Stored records
■ ■ ■ ■ ■

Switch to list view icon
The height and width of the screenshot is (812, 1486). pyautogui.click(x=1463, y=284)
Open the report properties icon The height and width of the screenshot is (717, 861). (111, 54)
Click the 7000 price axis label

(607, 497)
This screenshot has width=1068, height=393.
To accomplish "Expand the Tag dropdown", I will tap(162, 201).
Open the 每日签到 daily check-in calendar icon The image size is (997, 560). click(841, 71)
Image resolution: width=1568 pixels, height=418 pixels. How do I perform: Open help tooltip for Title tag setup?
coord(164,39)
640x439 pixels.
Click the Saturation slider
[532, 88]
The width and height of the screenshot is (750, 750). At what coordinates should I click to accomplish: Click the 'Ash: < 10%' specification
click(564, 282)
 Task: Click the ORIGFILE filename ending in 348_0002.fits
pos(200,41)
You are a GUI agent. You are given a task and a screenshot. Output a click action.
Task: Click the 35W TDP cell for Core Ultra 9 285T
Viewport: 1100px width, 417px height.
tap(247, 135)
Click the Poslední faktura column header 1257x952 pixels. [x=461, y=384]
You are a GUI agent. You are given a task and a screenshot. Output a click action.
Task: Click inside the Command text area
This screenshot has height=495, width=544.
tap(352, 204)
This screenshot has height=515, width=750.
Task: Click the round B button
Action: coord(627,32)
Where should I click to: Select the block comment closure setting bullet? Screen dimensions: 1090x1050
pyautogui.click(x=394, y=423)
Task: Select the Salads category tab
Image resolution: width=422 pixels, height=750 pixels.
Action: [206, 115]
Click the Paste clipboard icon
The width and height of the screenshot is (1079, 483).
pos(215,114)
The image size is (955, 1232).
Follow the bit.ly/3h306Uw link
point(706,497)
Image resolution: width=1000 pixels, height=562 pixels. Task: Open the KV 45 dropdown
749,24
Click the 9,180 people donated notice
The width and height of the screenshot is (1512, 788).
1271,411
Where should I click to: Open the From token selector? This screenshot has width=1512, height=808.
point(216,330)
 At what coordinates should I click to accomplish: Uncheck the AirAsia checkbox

■ ■ ■ ■ ■

§ **TASK ITEM**: Copy out the data in full, exactly.

§ **RESULT FOR THIS EXERCISE**:
Switch to list view icon
The height and width of the screenshot is (812, 1486). pyautogui.click(x=1463, y=284)
Open the report properties icon The height and width of the screenshot is (717, 861). (111, 54)
Click the 7000 price axis label

(607, 497)
This screenshot has width=1068, height=393.
To accomplish "Expand the Tag dropdown", I will tap(162, 201).
Open the 每日签到 daily check-in calendar icon The image size is (997, 560). click(841, 71)
Image resolution: width=1568 pixels, height=418 pixels. How do I perform: Open help tooltip for Title tag setup?
coord(164,39)
640x439 pixels.
Click the Saturation slider
[532, 88]
The width and height of the screenshot is (750, 750). At what coordinates should I click to accomplish: Click the 'Ash: < 10%' specification
click(564, 282)
 Task: Click the ORIGFILE filename ending in 348_0002.fits
pos(200,41)
You are a GUI agent. You are given a task and a screenshot. Output a click action.
Task: Click the 35W TDP cell for Core Ultra 9 285T
Viewport: 1100px width, 417px height.
tap(247, 135)
Click the Poslední faktura column header 1257x952 pixels. [x=461, y=384]
You are a GUI agent. You are given a task and a screenshot. Output a click action.
Task: Click inside the Command text area
This screenshot has height=495, width=544.
tap(352, 204)
This screenshot has height=515, width=750.
Task: Click the round B button
Action: coord(627,32)
Where should I click to: Select the block comment closure setting bullet? Screen dimensions: 1090x1050
pyautogui.click(x=394, y=423)
Task: Select the Salads category tab
Image resolution: width=422 pixels, height=750 pixels.
Action: [206, 115]
Click the Paste clipboard icon
The width and height of the screenshot is (1079, 483).
pos(215,114)
The image size is (955, 1232).
Follow the bit.ly/3h306Uw link
point(706,497)
Image resolution: width=1000 pixels, height=562 pixels. Task: Open the KV 45 dropdown
749,24
Click the 9,180 people donated notice
The width and height of the screenshot is (1512, 788).
1271,411
Where should I click to: Open the From token selector? This screenshot has width=1512, height=808.
point(216,330)
 At what coordinates should I click to accomplish: Uncheck the AirAsia checkbox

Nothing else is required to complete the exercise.